HZPC has a robust portfolio of over eighty varieties. Research & Development is performing exceptionally well. We work with the latest and most advanced breeding technology, which has already allowed the company to progress well and realise a range of achievements.
Nevertheless, we would like to progress more quickly. The development of potatoes is currently too slow compared to rice, cereals, and corn, for example. If we do not move forward, we will be overtaken.
Our sector needs to ensure faster progress in the area of potato breeding and development. Potato growing requires continuous improvement otherwise the crop will become too expensive. For the global food supply, that would be very regrettable.
HZPC also wants to continue producing the best varieties and the best seed potatoes in the future. Alongside the regular breeding of potato varieties, we are also working hard on developing new methods for breeding.
Acceleration can be realised by applying breeding techniques such as cisgenesis and genetic modification. HZPC is of the opinion that these innovations do not entail any significant risks. We believe that products created using these techniques should not be regarded as GMO (Genetically Modified Organisms).

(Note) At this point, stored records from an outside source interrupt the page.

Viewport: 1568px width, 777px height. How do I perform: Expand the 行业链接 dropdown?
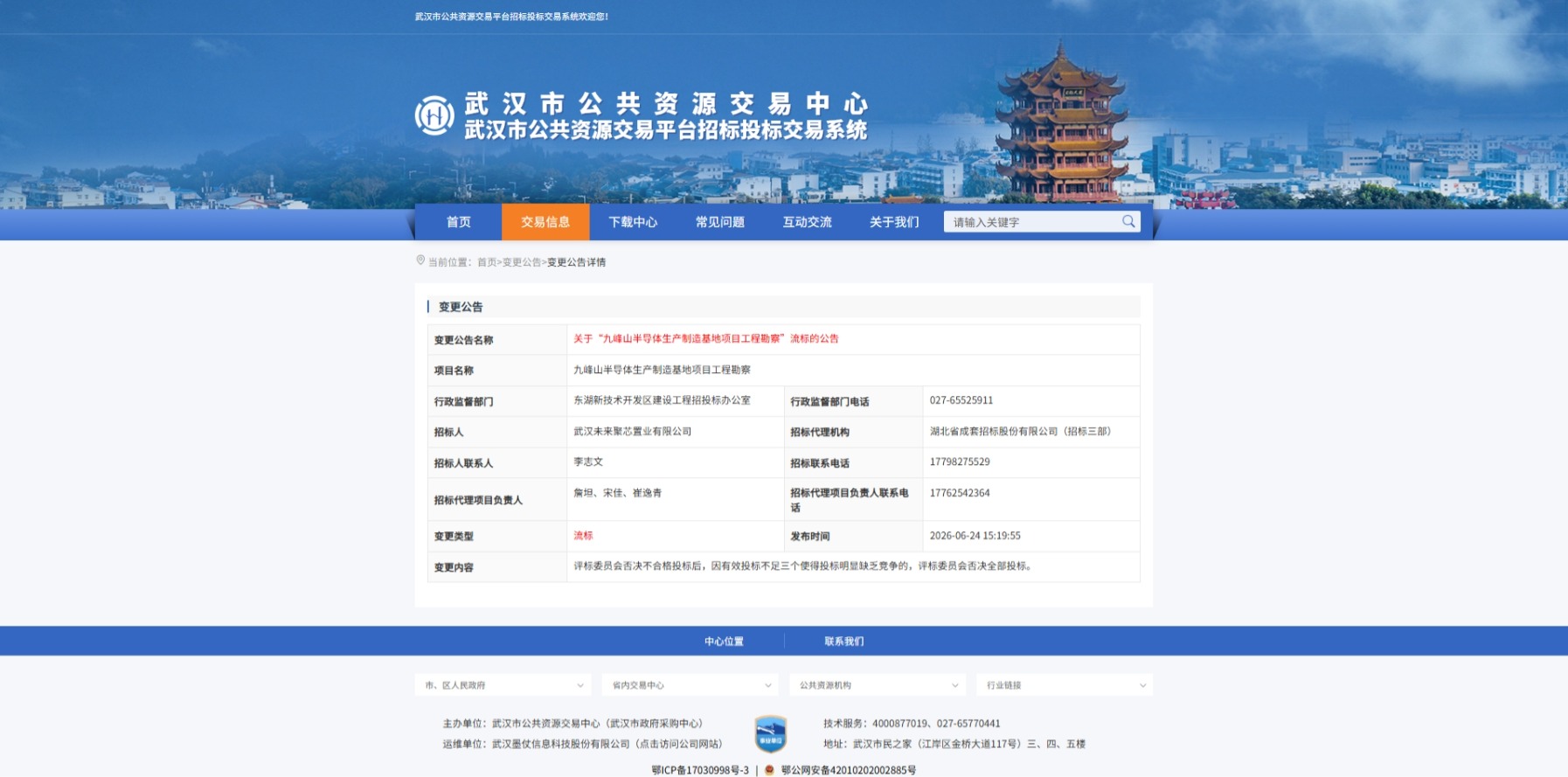[1065, 685]
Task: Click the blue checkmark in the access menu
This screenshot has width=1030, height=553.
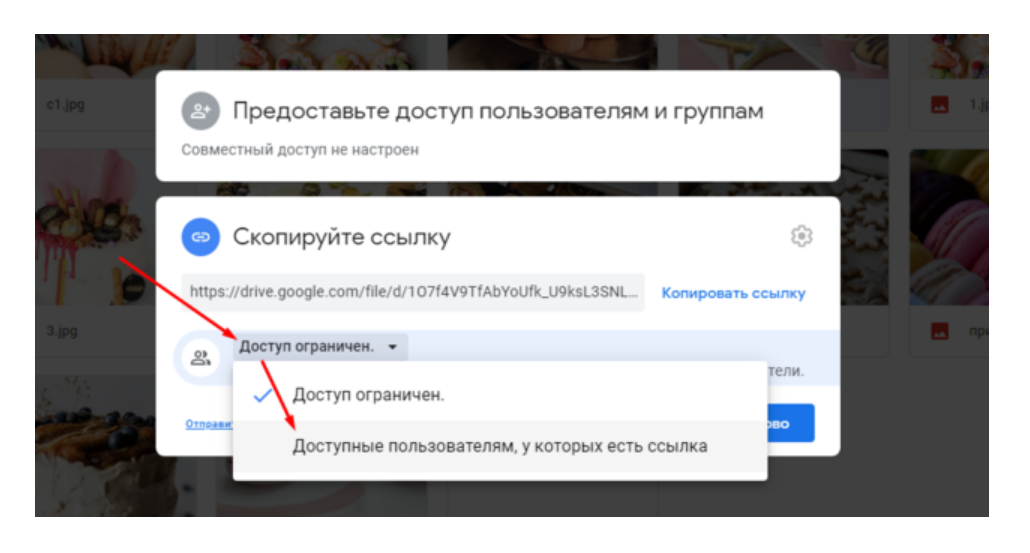Action: click(x=263, y=395)
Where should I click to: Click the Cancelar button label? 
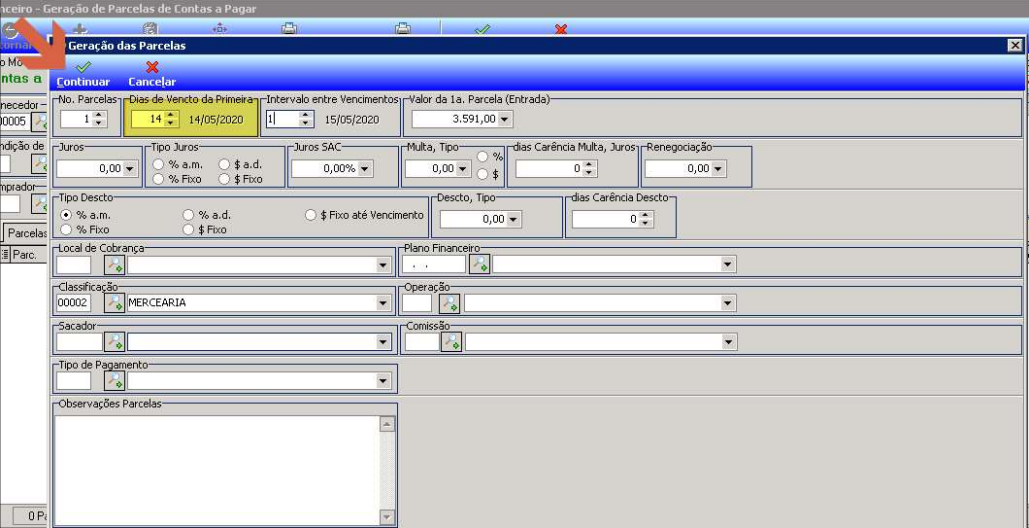(152, 82)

The directors of HZPC and the entire plant breeding/refinement industry across Europe was bitterly disappointed when, on 25 July 2018, the European Court ruled that even varieties created using newer, more focussed mutation techniques must be regarded as GMO. HZPC sees this ruling as extremely negative in terms of advances in plant breeding. If a product is considered to be GMO, very expensive and comprehensive checks must be carried out before it can enter the European market. This is not feasible for a company such as HZPC and it means that these techniques cannot be applied in Europe. HZPC would like to apply these techniques outside Europe in areas where the resulting products, created using these techniques, are not defined as GMO. This will prevent progress in potato development outside Europe being delayed by European policy. We are disappointed, however, that European ware and seed potato growers cannot benefit from this progress.